Associate Justice of the Supreme Court of the United States

Term in office
January 2, 1923 – November 16, 1939
Preceded by William R. Day
Succeeded by Frank Murphy
Nominated by Warren G. Harding
Born March 17, 1866
Dakota County, Minnesota
Died November 16, 1939
Washington, D.C.

Pierce Butler (March 17, 1866November 16, 1939) was an American jurist who served as an Associate Justice of the Supreme Court of the United States from 1923 until his death in 1939. He is notable for being the first justice from Minnesota, and for being a Democrat appointed by a Republican.

Contents

[edit] Early life

Butler was born to Patrick and Mary Ann Butler, Catholic immigrants from County Wicklow, Ireland. (Coincidentally, they only met in Galena, Illinois, even though they left the same part of Ireland for the same reason - the Irish Potato Famine.) Soon, the couple settled in Pine Bend (now Rosemount), Dakota County, Minnesota, where Butler was the sixth of nine children born in a log cabin; all but one, his sister, would live to adulthood.

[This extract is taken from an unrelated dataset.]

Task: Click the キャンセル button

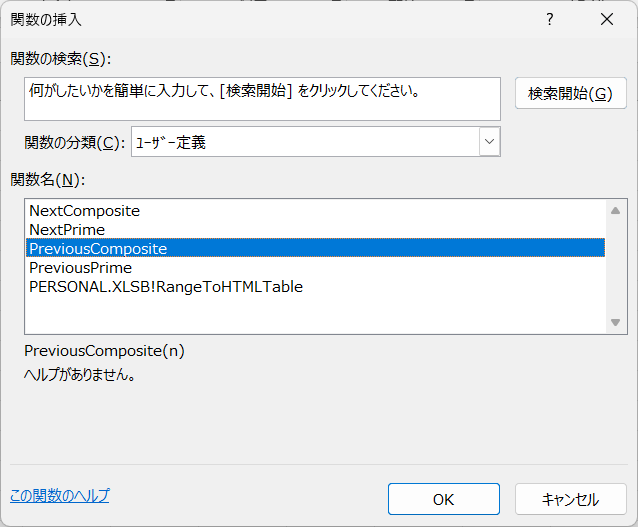Action: (570, 499)
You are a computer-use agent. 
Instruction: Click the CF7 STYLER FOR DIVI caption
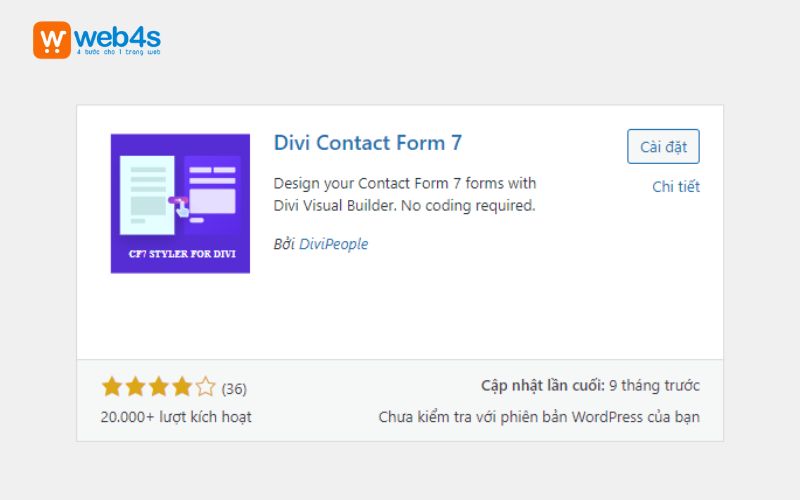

He graduated from Carleton College, where he was a member of Phi Kappa Psi Fraternity. Admitted to the bar in 1888, he was elected as county attorney in Ramsey County in 1892, and re-elected in 1894. Butler joined law firm How & Eller in 1896, which became How & Butler in 1897 at the death of Homer C. Eller. He accepted an offer to work in St. Paul, Minnesota, where he took care of railroad-related litigation for James J. Hill, but returned to private practice in 1905 and rejoined Jared How. He had also served as a lawyer for the company owned by his five brothers. That company would later become known as Minnesota Mining and Manufacturing, and, eventually, 3M. In 1908, Butler was elected President of the Minnesota State Bar Association. From 1912 to 1922, he worked in railroad law in Canada, representing, alternately, shareholders of railroad companies and the Canadian government; he produced favorable results for both. When he was nominated to the United States Supreme Court in 1922, he was in the middle of winning approximately $12,000,000 for the Toronto Street Railway shareholders. He married Annie M. Cronin in 1891.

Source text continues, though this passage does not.